Ensuring safety requires regular testing and independent quality assurance as well as mandating transparency about LLM training and algorithm function, and taking steps to ensure that educational providers don’t select genAI tools that will store users’ data offshore or sell them to third parties.

Is genAI already outlearning us?

The report’s recommendations echo the long-standing debate about regulating fast-moving AI technologies, with the Australian government adopting an increasingly interventionist stance and looking to the EU and its AI Act for inspiration as it spruiks its National AI framework.

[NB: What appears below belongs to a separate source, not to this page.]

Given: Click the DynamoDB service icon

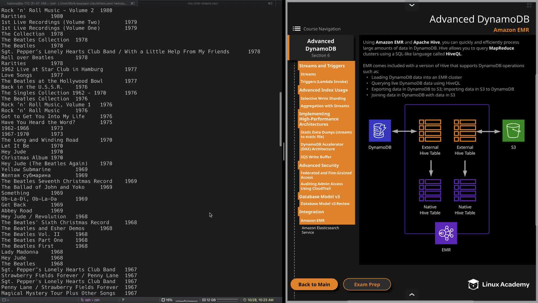Looking at the screenshot, I should click(x=380, y=130).
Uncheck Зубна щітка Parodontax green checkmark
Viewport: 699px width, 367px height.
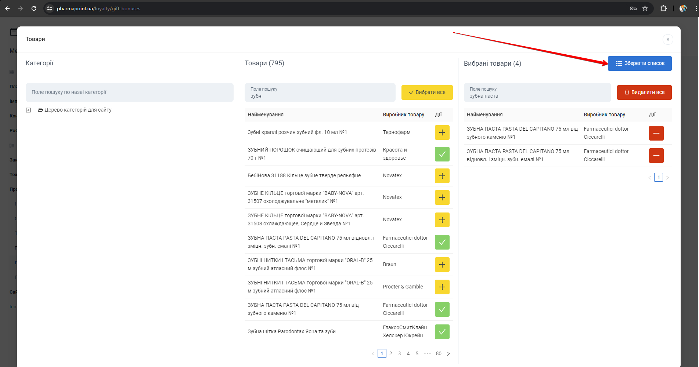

Publication of the report is welcome but is just the start, the Independent Education Union of Australia (IEU) noted as it reiterated its inquiry submission with a warning that any changes to genAI policy needed to be implemented through collaboration with teachers and unions – who cannot be expected to be “AI enforcement police” and must not be expected to add AI training onto the long list of things overworked teachers are doing in their unpaid spare time.

The extensive analysis and recommendations in the new report are “crucial to guiding the safe and ethical use of genAI in classrooms,” IEUA NSW/ACT branch secretary Carol Matthews said while noting the importance of addressing “inequitable access to technology and genAI opportunities for disadvantaged students [as] an urgent priority.”

Translating the report’s goals into workable genAI policy will require a broad and proactive approach to addressing threats that “need to be identified and carefully managed,” Matthews said, simultaneously warning that a failure to turn the recommendations into action could exacerbate the already wide gulf between the technology and the national regulatory framework.

“The reality,” she said, “is that genAI is outpacing efforts to provide a comprehensive regulatory response on behalf of teachers, school staff, and students.”